• [TEXT SEGMENT]:
[Begin]

Actual Speedup (Matrix Multiply 2048x2048):
┌─────────────────────────────────────────────────────────────┐
│ Cores │ Time (ms) │ Speedup │ Efficiency │ GFLOPS          │
├─────────────────────────────────────────────────────────────┤
│ 1     │ 4,521     │ 1.0x    │ 100%       │ 3.8             │
│ 2     │ 2,298     │ 1.97x   │ 98%        │ 7.5             │
│ 4     │ 1,178     │ 3.84x   │ 96%        │ 14.6            │
│ 8     │ 612       │ 7.39x   │ 92%        │ 28.1            │
│ 16    │ 342       │ 13.22x  │ 83%        │ 50.3            │
└─────────────────────────────────────────────────────────────┘

Efficiency analysis:
  - Near-linear scaling up to 8 cores (92%)
  - Diminishing returns at 16 cores (memory bandwidth limited)
  - Achieved 50 GFLOPS (33% of peak)

Implementation Hints:

Cilk provides two keywords:

  • cilk_spawn: Fork a task
  • cilk_sync: Wait for spawned children

For matrix multiply, the divide-and-conquer approach:

matmul(C, A, B, n):
    if n <= BASE_CASE:
        sequential_matmul(C, A, B, n)
    else:
        partition A, B, C into quadrants
        # 8 recursive multiplications, can spawn 7 of them
        cilk_spawn matmul(C00, A00, B00) + matmul(C00, A01, B10)
        cilk_spawn matmul(C01, A00, B01) + matmul(C01, A01, B11)

[End]

• [DATA EXTRACT]:
[Begin]

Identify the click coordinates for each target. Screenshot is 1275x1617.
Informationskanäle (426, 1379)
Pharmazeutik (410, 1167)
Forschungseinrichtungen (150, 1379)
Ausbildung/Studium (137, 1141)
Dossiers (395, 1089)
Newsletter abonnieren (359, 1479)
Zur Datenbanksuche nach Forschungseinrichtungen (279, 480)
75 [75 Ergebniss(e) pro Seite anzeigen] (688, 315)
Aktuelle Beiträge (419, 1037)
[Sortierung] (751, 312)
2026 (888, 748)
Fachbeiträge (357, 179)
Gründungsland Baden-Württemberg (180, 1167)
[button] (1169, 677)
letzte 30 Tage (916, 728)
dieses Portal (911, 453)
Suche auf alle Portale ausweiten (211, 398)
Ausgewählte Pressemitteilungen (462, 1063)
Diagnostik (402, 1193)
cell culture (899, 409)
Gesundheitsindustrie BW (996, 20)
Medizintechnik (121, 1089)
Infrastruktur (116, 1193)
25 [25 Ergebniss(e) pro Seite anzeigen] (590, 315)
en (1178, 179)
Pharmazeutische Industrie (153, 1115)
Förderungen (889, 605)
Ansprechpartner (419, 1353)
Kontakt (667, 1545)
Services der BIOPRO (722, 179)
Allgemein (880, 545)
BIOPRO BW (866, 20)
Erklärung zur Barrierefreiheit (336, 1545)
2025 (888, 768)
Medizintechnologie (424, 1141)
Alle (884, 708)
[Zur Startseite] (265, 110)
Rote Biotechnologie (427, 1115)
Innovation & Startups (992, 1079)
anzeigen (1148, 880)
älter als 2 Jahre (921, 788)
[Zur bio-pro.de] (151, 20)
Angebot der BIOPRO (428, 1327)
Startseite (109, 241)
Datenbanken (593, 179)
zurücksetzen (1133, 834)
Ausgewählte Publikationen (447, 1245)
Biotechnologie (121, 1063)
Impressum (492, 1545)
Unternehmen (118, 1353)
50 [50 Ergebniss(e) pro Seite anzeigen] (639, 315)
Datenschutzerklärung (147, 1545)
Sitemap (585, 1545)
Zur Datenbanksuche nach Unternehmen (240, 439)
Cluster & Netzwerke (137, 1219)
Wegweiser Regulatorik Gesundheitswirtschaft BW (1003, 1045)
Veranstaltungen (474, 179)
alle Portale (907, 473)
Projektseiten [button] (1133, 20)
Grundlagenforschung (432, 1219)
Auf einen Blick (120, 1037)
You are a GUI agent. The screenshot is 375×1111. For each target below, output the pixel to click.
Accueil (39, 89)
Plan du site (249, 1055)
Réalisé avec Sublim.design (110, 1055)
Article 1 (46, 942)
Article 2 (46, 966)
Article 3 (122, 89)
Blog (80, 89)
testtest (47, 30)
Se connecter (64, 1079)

[End]
[Begin]

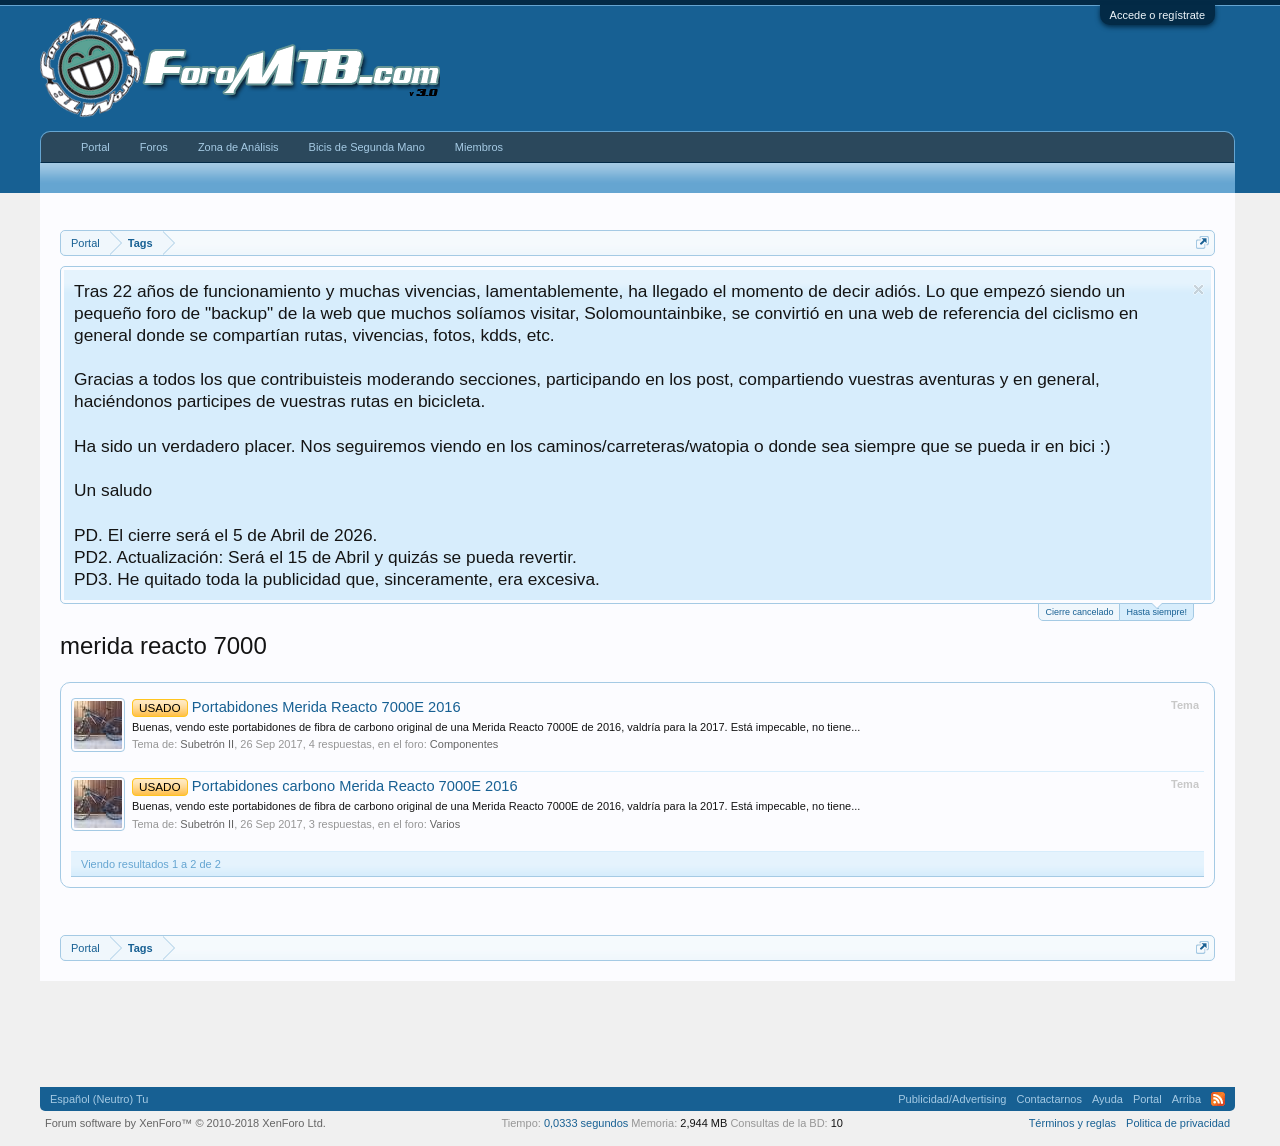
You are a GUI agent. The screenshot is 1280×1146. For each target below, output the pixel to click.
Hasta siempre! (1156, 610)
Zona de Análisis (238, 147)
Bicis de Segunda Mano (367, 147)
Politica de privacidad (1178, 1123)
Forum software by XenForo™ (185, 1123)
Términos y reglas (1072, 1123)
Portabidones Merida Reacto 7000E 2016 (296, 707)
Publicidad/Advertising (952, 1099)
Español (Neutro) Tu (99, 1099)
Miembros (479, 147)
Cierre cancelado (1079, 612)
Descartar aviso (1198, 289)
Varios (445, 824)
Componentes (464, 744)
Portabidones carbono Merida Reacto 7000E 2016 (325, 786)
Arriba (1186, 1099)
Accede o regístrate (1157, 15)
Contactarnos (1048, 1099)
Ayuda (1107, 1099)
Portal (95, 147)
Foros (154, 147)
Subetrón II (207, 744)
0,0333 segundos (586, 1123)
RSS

[End]

Print the matrix multiply speedup text in full, with every line kept as it appears. None of the entries have any bearing on what comes next.

Actual Speedup (Matrix Multiply 2048x2048):
┌─────────────────────────────────────────────────────────────┐
│ Cores │ Time (ms) │ Speedup │ Efficiency │ GFLOPS          │
├─────────────────────────────────────────────────────────────┤
│ 1     │ 4,521     │ 1.0x    │ 100%       │ 3.8             │
│ 2     │ 2,298     │ 1.97x   │ 98%        │ 7.5             │
│ 4     │ 1,178     │ 3.84x   │ 96%        │ 14.6            │
│ 8     │ 612       │ 7.39x   │ 92%        │ 28.1            │
│ 16    │ 342       │ 13.22x  │ 83%        │ 50.3            │
└─────────────────────────────────────────────────────────────┘

Efficiency analysis:
  - Near-linear scaling up to 8 cores (92%)
  - Diminishing returns at 16 cores (memory bandwidth limited)
  - Achieved 50 GFLOPS (33% of peak)

Implementation Hints:

Cilk provides two keywords:

  • cilk_spawn: Fork a task
  • cilk_sync: Wait for spawned children

For matrix multiply, the divide-and-conquer approach:

matmul(C, A, B, n):
    if n <= BASE_CASE:
        sequential_matmul(C, A, B, n)
    else:
        partition A, B, C into quadrants
        # 8 recursive multiplications, can spawn 7 of them
        cilk_spawn matmul(C00, A00, B00) + matmul(C00, A01, B10)
        cilk_spawn matmul(C01, A00, B01) + matmul(C01, A01, B11)